# Kopf- und Fußzeile für einzelne Seiten entfernen



## Darkforce (29. Februar 2004)

Hallo,

ich habe in einem Word2000 Dokument eine fortlaufende Kopf- und Fußzeile. Für einige Seiten innerhalb dieses Dokuments würde ich diese aber gerne nicht drucken lassen. Allerdings wollte ich auch nicht immer einen neuen Abschnitt anfangen und im nächsten Abschnitt die alte Kopfzeile erneut reinkopieren.

Vielen Dank,

Darkforce


----------



## Thomas Lindner (29. Februar 2004)

Mhm...

kannst Du genauer sagen welche Seiten die Kopfzeile enthalten sollen welche nicht?


----------



## Darkforce (29. Februar 2004)

Wie gesagt, leider handelt es sich dabei um verstreute Seiten innerhalb des Dokuments.
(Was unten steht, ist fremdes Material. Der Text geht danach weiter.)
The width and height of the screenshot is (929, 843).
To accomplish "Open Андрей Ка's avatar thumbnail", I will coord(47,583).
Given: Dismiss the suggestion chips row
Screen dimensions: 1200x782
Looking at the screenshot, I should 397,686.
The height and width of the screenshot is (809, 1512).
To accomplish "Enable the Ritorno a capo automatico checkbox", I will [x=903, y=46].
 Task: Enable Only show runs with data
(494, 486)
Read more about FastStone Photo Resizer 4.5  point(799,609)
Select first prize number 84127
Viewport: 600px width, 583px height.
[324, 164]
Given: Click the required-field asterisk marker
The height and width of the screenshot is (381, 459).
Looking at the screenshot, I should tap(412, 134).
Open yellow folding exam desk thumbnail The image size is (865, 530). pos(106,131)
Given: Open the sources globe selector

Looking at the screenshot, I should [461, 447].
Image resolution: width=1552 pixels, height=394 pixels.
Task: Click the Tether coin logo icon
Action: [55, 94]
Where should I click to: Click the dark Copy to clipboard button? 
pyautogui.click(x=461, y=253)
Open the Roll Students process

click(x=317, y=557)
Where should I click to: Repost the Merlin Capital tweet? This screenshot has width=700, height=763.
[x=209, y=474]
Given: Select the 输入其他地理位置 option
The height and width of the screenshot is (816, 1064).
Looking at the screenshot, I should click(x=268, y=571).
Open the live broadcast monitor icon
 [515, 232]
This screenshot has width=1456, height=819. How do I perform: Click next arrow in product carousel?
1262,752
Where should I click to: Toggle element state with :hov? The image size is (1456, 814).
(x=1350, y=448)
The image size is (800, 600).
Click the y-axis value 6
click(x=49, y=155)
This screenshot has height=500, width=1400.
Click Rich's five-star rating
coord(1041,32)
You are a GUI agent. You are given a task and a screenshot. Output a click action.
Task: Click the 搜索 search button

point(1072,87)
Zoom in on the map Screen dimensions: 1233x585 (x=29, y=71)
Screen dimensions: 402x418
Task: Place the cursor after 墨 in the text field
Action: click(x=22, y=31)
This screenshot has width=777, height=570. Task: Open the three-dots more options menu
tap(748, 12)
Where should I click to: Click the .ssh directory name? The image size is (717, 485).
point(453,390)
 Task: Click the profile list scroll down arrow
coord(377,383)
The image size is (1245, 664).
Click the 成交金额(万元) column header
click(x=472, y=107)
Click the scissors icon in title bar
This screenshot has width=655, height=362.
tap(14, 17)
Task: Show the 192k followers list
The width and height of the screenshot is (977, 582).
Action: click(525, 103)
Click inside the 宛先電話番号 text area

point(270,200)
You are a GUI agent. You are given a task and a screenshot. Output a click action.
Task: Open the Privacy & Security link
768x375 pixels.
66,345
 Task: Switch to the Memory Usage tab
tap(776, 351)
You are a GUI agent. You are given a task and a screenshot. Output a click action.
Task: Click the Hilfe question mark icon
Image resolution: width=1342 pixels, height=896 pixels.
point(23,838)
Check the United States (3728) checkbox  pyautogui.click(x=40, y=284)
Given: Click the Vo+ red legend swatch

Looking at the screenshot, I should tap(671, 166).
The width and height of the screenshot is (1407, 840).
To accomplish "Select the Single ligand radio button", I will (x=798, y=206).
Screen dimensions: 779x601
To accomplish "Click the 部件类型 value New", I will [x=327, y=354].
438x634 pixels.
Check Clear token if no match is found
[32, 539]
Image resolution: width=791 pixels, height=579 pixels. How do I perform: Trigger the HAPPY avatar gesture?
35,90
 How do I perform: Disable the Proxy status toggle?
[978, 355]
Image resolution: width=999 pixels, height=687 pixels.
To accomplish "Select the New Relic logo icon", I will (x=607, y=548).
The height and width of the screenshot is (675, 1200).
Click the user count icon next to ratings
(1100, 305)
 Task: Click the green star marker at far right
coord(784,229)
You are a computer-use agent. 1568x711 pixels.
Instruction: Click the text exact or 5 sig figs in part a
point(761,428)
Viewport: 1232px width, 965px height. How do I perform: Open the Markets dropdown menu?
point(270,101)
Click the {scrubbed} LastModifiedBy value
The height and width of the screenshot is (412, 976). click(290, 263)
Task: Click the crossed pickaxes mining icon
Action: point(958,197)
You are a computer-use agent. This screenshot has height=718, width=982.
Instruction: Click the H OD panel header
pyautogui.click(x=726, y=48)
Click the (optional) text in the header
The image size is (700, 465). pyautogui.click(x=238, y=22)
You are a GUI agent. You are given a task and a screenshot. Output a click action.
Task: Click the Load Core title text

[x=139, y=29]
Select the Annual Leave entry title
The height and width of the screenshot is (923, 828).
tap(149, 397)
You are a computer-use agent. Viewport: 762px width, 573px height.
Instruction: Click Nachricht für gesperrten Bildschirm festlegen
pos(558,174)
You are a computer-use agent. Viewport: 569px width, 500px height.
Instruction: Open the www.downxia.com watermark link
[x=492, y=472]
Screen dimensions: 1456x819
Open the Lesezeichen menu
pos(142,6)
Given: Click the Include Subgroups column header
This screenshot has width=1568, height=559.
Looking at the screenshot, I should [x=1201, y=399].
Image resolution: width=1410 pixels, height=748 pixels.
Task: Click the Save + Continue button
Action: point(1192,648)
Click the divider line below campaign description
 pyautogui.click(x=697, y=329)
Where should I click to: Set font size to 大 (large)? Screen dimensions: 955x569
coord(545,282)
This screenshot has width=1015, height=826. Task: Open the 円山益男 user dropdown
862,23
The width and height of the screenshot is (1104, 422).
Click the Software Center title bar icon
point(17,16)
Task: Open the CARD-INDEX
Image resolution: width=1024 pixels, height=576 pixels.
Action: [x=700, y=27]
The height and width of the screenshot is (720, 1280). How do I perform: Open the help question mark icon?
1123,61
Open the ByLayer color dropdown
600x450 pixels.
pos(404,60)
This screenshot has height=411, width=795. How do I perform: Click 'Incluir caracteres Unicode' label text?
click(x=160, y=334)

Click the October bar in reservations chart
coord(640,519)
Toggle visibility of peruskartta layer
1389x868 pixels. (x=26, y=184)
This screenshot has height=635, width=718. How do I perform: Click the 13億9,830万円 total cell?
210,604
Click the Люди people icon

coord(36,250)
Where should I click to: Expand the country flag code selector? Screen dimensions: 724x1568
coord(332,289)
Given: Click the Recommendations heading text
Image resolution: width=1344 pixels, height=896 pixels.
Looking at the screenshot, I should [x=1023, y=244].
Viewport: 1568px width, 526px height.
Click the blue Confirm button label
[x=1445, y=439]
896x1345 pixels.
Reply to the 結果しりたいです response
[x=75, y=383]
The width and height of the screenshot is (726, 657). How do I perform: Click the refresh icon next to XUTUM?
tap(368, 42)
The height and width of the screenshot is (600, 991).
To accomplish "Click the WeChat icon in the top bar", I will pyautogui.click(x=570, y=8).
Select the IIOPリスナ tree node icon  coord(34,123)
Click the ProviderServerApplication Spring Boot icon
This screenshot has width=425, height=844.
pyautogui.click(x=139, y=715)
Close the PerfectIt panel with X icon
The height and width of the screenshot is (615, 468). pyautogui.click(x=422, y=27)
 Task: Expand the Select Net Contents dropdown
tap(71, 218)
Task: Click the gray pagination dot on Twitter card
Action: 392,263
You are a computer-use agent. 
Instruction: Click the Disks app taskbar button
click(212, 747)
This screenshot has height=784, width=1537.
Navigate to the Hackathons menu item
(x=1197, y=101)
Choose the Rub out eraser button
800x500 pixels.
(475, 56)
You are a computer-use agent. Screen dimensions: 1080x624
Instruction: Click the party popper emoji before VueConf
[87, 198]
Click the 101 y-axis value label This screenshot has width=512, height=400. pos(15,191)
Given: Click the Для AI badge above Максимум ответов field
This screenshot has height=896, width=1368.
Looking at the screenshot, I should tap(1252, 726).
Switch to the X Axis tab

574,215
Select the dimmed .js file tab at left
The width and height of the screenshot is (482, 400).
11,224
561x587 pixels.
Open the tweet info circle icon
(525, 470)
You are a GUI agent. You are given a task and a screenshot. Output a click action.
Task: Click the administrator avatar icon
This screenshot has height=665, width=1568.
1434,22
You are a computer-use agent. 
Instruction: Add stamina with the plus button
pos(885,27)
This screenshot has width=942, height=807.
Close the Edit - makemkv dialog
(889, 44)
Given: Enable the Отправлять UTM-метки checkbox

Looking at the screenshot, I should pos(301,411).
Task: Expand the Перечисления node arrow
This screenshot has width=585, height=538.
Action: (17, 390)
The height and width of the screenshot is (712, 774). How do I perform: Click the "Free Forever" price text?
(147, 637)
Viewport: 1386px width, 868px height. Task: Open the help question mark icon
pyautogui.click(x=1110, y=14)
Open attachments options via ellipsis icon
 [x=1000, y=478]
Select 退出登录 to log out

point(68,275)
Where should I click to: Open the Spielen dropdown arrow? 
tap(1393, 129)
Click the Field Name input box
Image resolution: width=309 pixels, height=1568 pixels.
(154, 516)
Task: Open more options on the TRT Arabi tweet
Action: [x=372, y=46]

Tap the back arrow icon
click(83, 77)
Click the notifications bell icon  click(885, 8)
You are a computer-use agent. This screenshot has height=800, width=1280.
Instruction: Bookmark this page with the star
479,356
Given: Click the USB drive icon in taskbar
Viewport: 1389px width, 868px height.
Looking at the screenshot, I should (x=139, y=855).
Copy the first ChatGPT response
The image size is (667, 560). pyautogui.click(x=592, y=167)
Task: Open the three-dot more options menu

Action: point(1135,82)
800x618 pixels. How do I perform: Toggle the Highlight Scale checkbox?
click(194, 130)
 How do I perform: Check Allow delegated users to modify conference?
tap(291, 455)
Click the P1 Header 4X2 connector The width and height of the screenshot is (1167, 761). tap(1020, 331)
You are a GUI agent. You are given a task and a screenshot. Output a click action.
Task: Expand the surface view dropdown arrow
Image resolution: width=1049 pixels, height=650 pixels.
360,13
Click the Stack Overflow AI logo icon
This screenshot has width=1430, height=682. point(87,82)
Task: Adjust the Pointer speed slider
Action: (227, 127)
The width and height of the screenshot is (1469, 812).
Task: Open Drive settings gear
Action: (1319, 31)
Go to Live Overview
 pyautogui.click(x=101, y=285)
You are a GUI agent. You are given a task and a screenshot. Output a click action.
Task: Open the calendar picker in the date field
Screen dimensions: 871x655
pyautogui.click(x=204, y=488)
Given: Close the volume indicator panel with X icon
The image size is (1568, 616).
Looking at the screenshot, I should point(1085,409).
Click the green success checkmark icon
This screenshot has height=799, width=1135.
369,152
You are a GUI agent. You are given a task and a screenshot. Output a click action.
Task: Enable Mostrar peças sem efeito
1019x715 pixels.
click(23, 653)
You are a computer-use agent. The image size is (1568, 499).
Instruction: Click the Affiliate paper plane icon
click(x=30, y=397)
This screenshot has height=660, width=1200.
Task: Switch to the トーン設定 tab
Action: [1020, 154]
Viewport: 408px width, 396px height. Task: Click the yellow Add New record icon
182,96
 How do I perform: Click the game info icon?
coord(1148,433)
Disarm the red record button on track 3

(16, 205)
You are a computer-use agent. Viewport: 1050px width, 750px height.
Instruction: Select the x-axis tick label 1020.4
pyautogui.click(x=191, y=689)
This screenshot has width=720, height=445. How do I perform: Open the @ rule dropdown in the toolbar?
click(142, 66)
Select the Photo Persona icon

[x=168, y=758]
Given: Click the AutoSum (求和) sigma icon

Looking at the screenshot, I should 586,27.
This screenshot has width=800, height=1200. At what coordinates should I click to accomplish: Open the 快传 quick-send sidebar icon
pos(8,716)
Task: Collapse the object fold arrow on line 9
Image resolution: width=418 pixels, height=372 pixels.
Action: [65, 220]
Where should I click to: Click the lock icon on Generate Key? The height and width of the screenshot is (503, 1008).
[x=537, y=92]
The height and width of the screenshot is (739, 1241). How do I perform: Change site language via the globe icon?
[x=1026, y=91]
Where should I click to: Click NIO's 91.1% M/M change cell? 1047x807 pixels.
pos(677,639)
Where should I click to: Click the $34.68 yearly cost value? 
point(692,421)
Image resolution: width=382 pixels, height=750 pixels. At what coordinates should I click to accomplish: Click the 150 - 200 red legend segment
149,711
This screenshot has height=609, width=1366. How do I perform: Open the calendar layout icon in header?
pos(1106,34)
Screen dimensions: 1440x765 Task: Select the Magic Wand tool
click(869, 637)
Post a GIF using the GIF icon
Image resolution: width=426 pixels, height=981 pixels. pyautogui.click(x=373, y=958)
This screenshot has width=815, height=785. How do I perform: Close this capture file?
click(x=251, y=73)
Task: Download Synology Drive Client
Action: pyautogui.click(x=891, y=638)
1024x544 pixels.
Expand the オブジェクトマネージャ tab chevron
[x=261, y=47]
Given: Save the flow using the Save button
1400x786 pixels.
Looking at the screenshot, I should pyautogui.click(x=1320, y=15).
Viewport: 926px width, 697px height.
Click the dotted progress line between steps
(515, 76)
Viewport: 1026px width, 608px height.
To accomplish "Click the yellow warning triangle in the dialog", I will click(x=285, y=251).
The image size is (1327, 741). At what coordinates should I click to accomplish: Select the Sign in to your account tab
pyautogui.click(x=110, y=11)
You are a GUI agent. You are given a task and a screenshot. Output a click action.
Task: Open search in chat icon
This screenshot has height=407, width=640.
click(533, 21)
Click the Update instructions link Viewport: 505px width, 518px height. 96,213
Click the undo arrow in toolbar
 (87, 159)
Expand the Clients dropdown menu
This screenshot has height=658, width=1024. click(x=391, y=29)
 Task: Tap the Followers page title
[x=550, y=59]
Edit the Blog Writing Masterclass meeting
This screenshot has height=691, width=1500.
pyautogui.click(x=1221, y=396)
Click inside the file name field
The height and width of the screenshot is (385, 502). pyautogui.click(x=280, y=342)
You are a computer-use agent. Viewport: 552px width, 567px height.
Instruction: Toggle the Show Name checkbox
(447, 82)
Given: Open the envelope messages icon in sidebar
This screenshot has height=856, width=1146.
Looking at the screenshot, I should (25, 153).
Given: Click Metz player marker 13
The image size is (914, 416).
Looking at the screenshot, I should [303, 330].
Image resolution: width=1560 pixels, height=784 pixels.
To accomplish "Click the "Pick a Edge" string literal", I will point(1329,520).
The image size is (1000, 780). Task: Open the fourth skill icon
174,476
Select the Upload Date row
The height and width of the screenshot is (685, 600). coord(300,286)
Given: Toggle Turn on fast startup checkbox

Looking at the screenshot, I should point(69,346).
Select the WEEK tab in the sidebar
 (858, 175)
Diese sollen dann später zB eine Seitenfüllende Grafik erhalten.


----------



## Thomas Lindner (29. Februar 2004)

Wenn es sich um verstreute Seiten und nicht zum Beispiel nur gerade Seiten handelt, ist dies *nicht* möglich, da stösst Word an seine Grenzen.


----------



## Darkforce (29. Februar 2004)

Hi,

danke. Dann wird mir wohl nichts anderes übrig bleiben als imemr nee Abschnitte zu beginnen und die Kopf- und Fußzeilen zu übertragen...

Vielen Dank,

Darkforce


----------